Still, the U.S. central bank gave no sign it is wavering from its plan to boost rates later this year, which many market observers see as negative for gold and positive for the already strong U.S. dollar. Dueling outlooks for gold and the related ETFs come just as the yellow metal has been making strides toward erasing two years of disappointment.

GLD is up 8.4% this year, but has shed 1.3% over the past week. The ETF has added $1.23 billion in new assets, good for the second-best among all ETFs behind only theVanguard 500 Index (NYSEArca: VOO). Last year, GLD fell 2% and shed $3.2 billion in assets. [Gold ETFs in Style Again]

Although Wall Street banks are sounding less-than-enthusiastic tones on gold, speculators are buying up bullion.
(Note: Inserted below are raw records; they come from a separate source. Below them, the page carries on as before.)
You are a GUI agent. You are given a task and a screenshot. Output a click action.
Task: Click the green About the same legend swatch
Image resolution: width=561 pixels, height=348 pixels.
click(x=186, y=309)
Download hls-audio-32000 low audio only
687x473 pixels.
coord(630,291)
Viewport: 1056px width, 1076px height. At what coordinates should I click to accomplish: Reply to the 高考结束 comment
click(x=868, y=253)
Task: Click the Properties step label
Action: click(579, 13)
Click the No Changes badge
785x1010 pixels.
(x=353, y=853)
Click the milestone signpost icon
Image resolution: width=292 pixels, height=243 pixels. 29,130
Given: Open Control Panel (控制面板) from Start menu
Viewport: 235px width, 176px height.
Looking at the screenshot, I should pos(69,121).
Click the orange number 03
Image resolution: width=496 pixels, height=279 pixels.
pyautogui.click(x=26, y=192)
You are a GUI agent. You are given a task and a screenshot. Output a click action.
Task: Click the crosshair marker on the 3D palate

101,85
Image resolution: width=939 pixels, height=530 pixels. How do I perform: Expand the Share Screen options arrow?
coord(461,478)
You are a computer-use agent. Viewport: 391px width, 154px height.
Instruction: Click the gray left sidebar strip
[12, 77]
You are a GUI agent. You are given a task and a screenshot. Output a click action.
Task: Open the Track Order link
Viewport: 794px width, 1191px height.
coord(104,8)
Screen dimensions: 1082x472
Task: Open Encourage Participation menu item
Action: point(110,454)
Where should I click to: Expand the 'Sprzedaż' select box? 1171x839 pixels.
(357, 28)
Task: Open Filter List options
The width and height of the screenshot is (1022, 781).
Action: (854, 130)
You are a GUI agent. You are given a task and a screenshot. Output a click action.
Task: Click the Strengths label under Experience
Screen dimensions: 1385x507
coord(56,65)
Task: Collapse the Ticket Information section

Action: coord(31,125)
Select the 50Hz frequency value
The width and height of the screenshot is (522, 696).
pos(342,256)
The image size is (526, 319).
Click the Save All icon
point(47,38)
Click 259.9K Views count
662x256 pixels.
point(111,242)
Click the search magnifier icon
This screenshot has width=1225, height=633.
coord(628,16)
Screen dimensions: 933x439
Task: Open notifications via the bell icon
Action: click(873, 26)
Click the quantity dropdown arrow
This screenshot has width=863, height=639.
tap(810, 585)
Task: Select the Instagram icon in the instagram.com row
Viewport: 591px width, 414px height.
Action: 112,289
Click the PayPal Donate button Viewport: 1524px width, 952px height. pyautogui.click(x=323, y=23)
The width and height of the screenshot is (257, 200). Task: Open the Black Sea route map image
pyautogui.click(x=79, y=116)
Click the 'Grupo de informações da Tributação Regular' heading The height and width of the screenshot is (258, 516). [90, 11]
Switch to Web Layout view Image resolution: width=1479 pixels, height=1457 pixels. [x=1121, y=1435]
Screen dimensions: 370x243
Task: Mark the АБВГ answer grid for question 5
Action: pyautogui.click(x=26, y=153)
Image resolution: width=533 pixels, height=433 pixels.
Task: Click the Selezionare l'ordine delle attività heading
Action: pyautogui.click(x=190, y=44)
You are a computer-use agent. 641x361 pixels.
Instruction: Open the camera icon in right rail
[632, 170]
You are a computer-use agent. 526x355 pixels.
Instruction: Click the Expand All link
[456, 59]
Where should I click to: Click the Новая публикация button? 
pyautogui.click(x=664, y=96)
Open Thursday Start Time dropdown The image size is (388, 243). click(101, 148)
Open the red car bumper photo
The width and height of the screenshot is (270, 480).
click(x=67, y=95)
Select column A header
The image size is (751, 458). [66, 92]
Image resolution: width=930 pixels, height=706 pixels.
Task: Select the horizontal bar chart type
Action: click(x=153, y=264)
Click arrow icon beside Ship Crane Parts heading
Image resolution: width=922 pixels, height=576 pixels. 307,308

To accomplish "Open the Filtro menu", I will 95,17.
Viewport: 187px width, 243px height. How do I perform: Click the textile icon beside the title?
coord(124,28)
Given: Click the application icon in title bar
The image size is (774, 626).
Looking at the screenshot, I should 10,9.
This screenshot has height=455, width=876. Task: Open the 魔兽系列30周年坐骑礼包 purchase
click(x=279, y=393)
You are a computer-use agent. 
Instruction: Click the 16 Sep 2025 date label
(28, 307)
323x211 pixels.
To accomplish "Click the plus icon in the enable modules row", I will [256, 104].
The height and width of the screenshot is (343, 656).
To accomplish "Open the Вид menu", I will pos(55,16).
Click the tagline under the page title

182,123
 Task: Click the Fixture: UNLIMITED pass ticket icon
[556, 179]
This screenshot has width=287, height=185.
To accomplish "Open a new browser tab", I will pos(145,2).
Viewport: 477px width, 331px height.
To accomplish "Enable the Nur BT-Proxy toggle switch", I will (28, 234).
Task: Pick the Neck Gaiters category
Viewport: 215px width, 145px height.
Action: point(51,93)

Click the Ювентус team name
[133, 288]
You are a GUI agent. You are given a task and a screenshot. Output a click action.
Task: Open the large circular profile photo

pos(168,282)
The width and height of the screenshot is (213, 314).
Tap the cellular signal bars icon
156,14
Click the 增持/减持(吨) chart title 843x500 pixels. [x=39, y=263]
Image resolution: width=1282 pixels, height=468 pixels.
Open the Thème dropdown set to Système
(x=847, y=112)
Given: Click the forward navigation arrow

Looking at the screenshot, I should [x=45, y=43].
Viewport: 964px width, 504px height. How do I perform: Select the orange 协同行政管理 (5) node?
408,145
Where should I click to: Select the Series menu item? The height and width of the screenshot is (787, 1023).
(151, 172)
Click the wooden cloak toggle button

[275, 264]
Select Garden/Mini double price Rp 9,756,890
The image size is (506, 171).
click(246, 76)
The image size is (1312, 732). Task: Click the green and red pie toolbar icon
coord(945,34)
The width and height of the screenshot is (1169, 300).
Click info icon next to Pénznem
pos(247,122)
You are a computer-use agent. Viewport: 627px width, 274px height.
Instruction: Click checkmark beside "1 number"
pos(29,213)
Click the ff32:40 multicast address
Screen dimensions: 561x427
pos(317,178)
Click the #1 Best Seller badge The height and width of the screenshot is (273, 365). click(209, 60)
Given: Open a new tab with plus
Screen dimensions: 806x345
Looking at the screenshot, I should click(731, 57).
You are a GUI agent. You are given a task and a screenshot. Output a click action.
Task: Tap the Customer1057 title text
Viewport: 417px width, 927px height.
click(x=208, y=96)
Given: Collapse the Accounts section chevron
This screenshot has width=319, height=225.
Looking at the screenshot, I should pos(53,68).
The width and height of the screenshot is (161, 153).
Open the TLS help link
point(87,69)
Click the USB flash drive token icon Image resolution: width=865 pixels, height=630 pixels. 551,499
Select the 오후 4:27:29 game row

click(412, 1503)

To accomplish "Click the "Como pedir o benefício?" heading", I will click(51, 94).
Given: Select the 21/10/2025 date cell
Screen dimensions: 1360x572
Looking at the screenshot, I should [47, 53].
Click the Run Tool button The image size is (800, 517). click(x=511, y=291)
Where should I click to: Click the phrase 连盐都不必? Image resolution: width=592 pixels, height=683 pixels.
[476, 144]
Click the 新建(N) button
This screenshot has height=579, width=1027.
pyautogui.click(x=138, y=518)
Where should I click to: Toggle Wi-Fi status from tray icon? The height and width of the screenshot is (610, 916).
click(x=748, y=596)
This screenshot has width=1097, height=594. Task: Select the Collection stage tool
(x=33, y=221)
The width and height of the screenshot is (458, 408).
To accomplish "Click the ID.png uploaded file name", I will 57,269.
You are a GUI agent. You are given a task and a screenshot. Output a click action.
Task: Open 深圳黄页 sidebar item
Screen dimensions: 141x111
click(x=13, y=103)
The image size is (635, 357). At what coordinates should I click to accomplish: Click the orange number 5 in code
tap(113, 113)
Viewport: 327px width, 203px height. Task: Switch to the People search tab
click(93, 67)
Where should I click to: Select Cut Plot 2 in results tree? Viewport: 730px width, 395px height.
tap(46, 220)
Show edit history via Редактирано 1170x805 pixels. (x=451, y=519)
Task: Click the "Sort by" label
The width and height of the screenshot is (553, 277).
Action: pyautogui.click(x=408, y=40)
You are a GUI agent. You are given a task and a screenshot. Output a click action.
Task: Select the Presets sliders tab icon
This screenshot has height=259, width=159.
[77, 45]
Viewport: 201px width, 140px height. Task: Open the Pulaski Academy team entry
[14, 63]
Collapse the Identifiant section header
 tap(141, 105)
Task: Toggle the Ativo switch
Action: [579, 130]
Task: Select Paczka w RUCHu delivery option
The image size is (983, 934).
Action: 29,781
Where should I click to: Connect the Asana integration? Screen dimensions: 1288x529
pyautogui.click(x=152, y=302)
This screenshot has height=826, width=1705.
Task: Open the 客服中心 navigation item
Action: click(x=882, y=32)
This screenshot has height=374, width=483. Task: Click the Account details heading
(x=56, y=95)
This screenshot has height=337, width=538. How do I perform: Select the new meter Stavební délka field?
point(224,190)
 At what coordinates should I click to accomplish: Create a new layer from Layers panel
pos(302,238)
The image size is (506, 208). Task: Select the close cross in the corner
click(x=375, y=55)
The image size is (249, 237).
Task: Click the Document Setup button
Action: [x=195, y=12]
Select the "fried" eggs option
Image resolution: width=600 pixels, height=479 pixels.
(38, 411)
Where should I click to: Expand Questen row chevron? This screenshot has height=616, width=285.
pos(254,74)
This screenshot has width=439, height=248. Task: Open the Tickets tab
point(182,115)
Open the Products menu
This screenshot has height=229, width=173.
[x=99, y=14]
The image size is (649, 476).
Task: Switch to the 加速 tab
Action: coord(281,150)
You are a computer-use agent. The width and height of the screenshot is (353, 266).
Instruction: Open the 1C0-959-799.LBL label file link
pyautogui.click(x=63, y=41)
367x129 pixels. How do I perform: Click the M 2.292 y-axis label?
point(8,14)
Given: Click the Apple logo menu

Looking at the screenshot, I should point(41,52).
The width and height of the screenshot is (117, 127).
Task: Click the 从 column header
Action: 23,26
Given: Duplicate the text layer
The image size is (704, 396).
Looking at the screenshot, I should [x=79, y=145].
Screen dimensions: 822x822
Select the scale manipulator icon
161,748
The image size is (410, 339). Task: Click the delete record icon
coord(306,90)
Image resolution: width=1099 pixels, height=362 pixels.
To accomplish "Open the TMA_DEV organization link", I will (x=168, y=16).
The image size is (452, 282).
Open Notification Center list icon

Speculative investors bought gold for a fourth successive week at a “strong pace” upping long positions. Silver has also been bought for close to 12 weeks, but positioning remains “far from stretched”, according to data from Bank of America Merrill Lynch, reports Jenny Cosgrave for CNBC.

On Monday, J.P. Morgan said it expects the Federal Reserve to raise interest rates in June, which would be bearish for gold. The bank expects bullion to retreat to $1,180 per ounce by the third quarter, $100 below where it currently resides. Goldman Sachs also has a bearish view on gold for the third quarter and the bank lowered its 2016 estimate on the yellow metal to $1,089 per ounce, according to Barron’s.